══ SUPPLIED DATA ══

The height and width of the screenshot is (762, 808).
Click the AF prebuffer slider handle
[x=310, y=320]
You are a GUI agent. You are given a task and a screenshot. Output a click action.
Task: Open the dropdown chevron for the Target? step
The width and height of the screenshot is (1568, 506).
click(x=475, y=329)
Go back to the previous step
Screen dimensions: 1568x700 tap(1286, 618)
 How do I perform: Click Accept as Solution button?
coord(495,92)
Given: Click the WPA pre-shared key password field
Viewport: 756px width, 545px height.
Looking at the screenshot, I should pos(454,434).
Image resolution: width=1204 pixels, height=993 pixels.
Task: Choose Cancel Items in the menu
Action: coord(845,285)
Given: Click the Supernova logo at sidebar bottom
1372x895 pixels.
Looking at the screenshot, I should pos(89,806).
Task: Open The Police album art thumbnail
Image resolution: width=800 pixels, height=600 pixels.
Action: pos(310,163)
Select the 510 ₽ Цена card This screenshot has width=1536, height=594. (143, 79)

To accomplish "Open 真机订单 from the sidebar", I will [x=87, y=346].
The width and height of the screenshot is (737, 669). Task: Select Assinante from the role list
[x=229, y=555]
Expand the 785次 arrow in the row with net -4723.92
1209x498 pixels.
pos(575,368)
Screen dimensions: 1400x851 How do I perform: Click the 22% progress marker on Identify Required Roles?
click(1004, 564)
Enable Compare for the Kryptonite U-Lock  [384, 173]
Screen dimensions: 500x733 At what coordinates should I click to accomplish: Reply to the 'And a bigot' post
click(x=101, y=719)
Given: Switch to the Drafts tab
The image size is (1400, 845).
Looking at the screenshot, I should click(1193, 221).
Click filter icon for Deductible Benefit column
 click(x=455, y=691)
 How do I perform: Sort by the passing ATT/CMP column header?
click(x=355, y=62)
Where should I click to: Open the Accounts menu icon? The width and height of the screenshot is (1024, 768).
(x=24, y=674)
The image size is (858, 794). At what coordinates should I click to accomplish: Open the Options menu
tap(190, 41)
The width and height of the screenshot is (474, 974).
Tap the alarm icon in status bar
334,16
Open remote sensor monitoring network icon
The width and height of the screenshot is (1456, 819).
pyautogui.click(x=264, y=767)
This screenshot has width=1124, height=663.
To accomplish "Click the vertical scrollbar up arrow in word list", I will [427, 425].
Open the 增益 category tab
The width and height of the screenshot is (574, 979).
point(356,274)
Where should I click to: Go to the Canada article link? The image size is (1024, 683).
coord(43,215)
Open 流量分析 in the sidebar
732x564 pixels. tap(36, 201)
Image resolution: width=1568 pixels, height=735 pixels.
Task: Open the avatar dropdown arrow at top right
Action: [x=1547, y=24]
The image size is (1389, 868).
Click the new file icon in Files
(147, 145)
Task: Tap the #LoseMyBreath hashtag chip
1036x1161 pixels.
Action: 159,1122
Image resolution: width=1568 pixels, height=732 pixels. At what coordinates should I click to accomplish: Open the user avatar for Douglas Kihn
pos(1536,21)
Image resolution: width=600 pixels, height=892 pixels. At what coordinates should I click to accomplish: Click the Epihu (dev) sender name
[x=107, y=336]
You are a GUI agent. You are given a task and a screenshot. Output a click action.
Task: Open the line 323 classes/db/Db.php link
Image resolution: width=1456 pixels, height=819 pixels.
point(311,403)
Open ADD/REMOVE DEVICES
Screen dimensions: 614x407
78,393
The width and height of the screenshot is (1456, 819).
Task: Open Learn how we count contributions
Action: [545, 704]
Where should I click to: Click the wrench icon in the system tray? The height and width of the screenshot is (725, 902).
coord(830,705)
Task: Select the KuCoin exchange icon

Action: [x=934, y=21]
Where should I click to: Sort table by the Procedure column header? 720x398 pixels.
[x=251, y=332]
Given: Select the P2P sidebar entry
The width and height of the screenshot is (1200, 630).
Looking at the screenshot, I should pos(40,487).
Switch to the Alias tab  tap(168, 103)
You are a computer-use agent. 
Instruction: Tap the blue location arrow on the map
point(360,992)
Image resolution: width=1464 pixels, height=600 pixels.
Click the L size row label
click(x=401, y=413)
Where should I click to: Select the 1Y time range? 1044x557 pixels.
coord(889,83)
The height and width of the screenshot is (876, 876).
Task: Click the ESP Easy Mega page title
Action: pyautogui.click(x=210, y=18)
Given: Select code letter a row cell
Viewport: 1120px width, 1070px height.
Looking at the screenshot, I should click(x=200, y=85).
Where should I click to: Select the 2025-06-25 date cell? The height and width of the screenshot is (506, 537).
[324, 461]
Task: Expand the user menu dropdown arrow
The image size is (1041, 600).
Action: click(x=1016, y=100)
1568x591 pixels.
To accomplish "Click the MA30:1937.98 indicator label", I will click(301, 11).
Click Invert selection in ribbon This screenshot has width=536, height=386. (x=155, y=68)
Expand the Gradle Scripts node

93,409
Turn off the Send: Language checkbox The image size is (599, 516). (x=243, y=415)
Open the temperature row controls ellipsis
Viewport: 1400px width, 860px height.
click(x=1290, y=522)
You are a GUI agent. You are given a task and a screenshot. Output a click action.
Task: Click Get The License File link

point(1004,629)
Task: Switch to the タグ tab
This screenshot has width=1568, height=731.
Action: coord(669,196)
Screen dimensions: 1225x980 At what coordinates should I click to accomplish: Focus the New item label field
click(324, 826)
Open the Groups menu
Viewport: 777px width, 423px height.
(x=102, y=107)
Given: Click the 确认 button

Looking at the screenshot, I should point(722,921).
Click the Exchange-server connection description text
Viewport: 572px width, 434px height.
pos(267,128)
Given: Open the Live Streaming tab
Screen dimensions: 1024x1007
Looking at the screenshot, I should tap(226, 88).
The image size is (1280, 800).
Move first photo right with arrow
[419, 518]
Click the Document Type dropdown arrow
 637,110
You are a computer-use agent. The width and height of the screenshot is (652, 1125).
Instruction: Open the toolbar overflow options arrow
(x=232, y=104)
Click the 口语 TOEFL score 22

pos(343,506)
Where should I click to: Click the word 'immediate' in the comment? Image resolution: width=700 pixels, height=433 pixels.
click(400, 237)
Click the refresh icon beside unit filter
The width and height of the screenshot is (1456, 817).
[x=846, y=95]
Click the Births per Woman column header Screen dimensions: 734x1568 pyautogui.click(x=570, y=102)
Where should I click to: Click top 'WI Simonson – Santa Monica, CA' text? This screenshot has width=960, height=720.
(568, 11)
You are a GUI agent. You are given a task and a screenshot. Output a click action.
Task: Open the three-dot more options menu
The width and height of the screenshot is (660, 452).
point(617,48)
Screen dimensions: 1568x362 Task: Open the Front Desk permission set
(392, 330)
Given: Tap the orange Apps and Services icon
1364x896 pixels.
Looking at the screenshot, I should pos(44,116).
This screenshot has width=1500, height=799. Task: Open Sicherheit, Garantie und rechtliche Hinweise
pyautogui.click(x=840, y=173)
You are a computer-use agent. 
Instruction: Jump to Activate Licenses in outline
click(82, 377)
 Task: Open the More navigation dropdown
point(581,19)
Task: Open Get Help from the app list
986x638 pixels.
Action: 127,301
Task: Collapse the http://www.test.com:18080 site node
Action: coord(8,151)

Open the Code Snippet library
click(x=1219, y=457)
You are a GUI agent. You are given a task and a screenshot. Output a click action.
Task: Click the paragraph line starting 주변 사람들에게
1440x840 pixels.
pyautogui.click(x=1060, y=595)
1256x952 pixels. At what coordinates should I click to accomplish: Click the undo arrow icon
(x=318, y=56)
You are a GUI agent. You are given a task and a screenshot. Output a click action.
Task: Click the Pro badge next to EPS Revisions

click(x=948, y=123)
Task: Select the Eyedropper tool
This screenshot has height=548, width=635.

═══

* **AIM OF THE TASK**
Put the records above into a numbered list, dropping any blank lines.

* **RESULT FOR THIS TASK**
1. The height and width of the screenshot is (762, 808).
2. Click the AF prebuffer slider handle
3. [x=310, y=320]
4. You are a GUI agent. You are given a task and a screenshot. Output a click action.
5. Task: Open the dropdown chevron for the Target? step
6. The width and height of the screenshot is (1568, 506).
7. click(x=475, y=329)
8. Go back to the previous step
9. Screen dimensions: 1568x700 tap(1286, 618)
10.  How do I perform: Click Accept as Solution button?
11. coord(495,92)
12. Given: Click the WPA pre-shared key password field
13. Viewport: 756px width, 545px height.
14. Looking at the screenshot, I should pos(454,434).
15. Image resolution: width=1204 pixels, height=993 pixels.
16. Task: Choose Cancel Items in the menu
17. Action: coord(845,285)
18. Given: Click the Supernova logo at sidebar bottom
19. 1372x895 pixels.
20. Looking at the screenshot, I should pos(89,806).
21. Task: Open The Police album art thumbnail
22. Image resolution: width=800 pixels, height=600 pixels.
23. Action: pos(310,163)
24. Select the 510 ₽ Цена card This screenshot has width=1536, height=594. (143, 79)
25. To accomplish "Open 真机订单 from the sidebar", I will [x=87, y=346].
26. The width and height of the screenshot is (737, 669). Task: Select Assinante from the role list
27. [x=229, y=555]
28. Expand the 785次 arrow in the row with net -4723.92
29. 1209x498 pixels.
30. pos(575,368)
31. Screen dimensions: 1400x851 How do I perform: Click the 22% progress marker on Identify Required Roles?
32. click(1004, 564)
33. Enable Compare for the Kryptonite U-Lock  [384, 173]
34. Screen dimensions: 500x733 At what coordinates should I click to accomplish: Reply to the 'And a bigot' post
35. click(x=101, y=719)
36. Given: Switch to the Drafts tab
37. The image size is (1400, 845).
38. Looking at the screenshot, I should click(1193, 221).
39. Click filter icon for Deductible Benefit column
40.  click(x=455, y=691)
41.  How do I perform: Sort by the passing ATT/CMP column header?
42. click(x=355, y=62)
43. Where should I click to: Open the Accounts menu icon? The width and height of the screenshot is (1024, 768).
44. (x=24, y=674)
45. The image size is (858, 794). At what coordinates should I click to accomplish: Open the Options menu
46. tap(190, 41)
47. The width and height of the screenshot is (474, 974).
48. Tap the alarm icon in status bar
49. 334,16
50. Open remote sensor monitoring network icon
51. The width and height of the screenshot is (1456, 819).
52. pyautogui.click(x=264, y=767)
53. This screenshot has width=1124, height=663.
54. To accomplish "Click the vertical scrollbar up arrow in word list", I will [427, 425].
55. Open the 增益 category tab
56. The width and height of the screenshot is (574, 979).
57. point(356,274)
58. Where should I click to: Go to the Canada article link? The image size is (1024, 683).
59. coord(43,215)
60. Open 流量分析 in the sidebar
61. 732x564 pixels. tap(36, 201)
62. Image resolution: width=1568 pixels, height=735 pixels.
63. Task: Open the avatar dropdown arrow at top right
64. Action: [x=1547, y=24]
65. The image size is (1389, 868).
66. Click the new file icon in Files
67. (147, 145)
68. Task: Tap the #LoseMyBreath hashtag chip
69. 1036x1161 pixels.
70. Action: 159,1122
71. Image resolution: width=1568 pixels, height=732 pixels. At what coordinates should I click to accomplish: Open the user avatar for Douglas Kihn
72. pos(1536,21)
73. Image resolution: width=600 pixels, height=892 pixels. At what coordinates should I click to accomplish: Click the Epihu (dev) sender name
74. [x=107, y=336]
75. You are a GUI agent. You are given a task and a screenshot. Output a click action.
76. Task: Open the line 323 classes/db/Db.php link
77. Image resolution: width=1456 pixels, height=819 pixels.
78. point(311,403)
79. Open ADD/REMOVE DEVICES
80. Screen dimensions: 614x407
81. 78,393
82. The width and height of the screenshot is (1456, 819).
83. Task: Open Learn how we count contributions
84. Action: [545, 704]
85. Where should I click to: Click the wrench icon in the system tray? The height and width of the screenshot is (725, 902).
86. coord(830,705)
87. Task: Select the KuCoin exchange icon
88. Action: [x=934, y=21]
89. Where should I click to: Sort table by the Procedure column header? 720x398 pixels.
90. [x=251, y=332]
91. Given: Select the P2P sidebar entry
92. The width and height of the screenshot is (1200, 630).
93. Looking at the screenshot, I should pos(40,487).
94. Switch to the Alias tab  tap(168, 103)
95. You are a computer-use agent. 
96. Instruction: Tap the blue location arrow on the map
97. point(360,992)
98. Image resolution: width=1464 pixels, height=600 pixels.
99. Click the L size row label
100. click(x=401, y=413)
101. Where should I click to: Select the 1Y time range? 1044x557 pixels.
102. coord(889,83)
103. The height and width of the screenshot is (876, 876).
104. Task: Click the ESP Easy Mega page title
105. Action: pyautogui.click(x=210, y=18)
106. Given: Select code letter a row cell
107. Viewport: 1120px width, 1070px height.
108. Looking at the screenshot, I should click(x=200, y=85).
109. Where should I click to: Select the 2025-06-25 date cell? The height and width of the screenshot is (506, 537).
110. [324, 461]
111. Task: Expand the user menu dropdown arrow
112. The image size is (1041, 600).
113. Action: click(x=1016, y=100)
114. 1568x591 pixels.
115. To accomplish "Click the MA30:1937.98 indicator label", I will click(301, 11).
116. Click Invert selection in ribbon This screenshot has width=536, height=386. (x=155, y=68)
117. Expand the Gradle Scripts node
118. 93,409
119. Turn off the Send: Language checkbox The image size is (599, 516). (x=243, y=415)
120. Open the temperature row controls ellipsis
121. Viewport: 1400px width, 860px height.
122. click(x=1290, y=522)
123. You are a GUI agent. You are given a task and a screenshot. Output a click action.
124. Task: Click Get The License File link
125. point(1004,629)
126. Task: Switch to the タグ tab
127. This screenshot has width=1568, height=731.
128. Action: coord(669,196)
129. Screen dimensions: 1225x980 At what coordinates should I click to accomplish: Focus the New item label field
130. click(324, 826)
131. Open the Groups menu
132. Viewport: 777px width, 423px height.
133. (x=102, y=107)
134. Given: Click the 确认 button
135. Looking at the screenshot, I should point(722,921).
136. Click the Exchange-server connection description text
137. Viewport: 572px width, 434px height.
138. pos(267,128)
139. Given: Open the Live Streaming tab
140. Screen dimensions: 1024x1007
141. Looking at the screenshot, I should tap(226, 88).
142. The image size is (1280, 800).
143. Move first photo right with arrow
144. [419, 518]
145. Click the Document Type dropdown arrow
146.  637,110
147. You are a computer-use agent. The width and height of the screenshot is (652, 1125).
148. Instruction: Open the toolbar overflow options arrow
149. (x=232, y=104)
150. Click the 口语 TOEFL score 22
151. pos(343,506)
152. Where should I click to: Click the word 'immediate' in the comment? Image resolution: width=700 pixels, height=433 pixels.
153. click(400, 237)
154. Click the refresh icon beside unit filter
155. The width and height of the screenshot is (1456, 817).
156. [x=846, y=95]
157. Click the Births per Woman column header Screen dimensions: 734x1568 pyautogui.click(x=570, y=102)
158. Where should I click to: Click top 'WI Simonson – Santa Monica, CA' text? This screenshot has width=960, height=720.
159. (568, 11)
160. You are a GUI agent. You are given a task and a screenshot. Output a click action.
161. Task: Open the three-dot more options menu
162. The width and height of the screenshot is (660, 452).
163. point(617,48)
164. Screen dimensions: 1568x362 Task: Open the Front Desk permission set
165. (392, 330)
166. Given: Tap the orange Apps and Services icon
167. 1364x896 pixels.
168. Looking at the screenshot, I should pos(44,116).
169. This screenshot has width=1500, height=799. Task: Open Sicherheit, Garantie und rechtliche Hinweise
170. pyautogui.click(x=840, y=173)
171. You are a computer-use agent. 
172. Instruction: Jump to Activate Licenses in outline
173. click(82, 377)
174.  Task: Open the More navigation dropdown
175. point(581,19)
176. Task: Open Get Help from the app list
177. 986x638 pixels.
178. Action: 127,301
179. Task: Collapse the http://www.test.com:18080 site node
180. Action: coord(8,151)
181. Open the Code Snippet library
182. click(x=1219, y=457)
183. You are a GUI agent. You are given a task and a screenshot. Output a click action.
184. Task: Click the paragraph line starting 주변 사람들에게
185. 1440x840 pixels.
186. pyautogui.click(x=1060, y=595)
187. 1256x952 pixels. At what coordinates should I click to accomplish: Click the undo arrow icon
188. (x=318, y=56)
189. You are a GUI agent. You are given a task and a screenshot. Output a click action.
190. Task: Click the Pro badge next to EPS Revisions
191. click(x=948, y=123)
192. Task: Select the Eyedropper tool
193. This screenshot has height=548, width=635.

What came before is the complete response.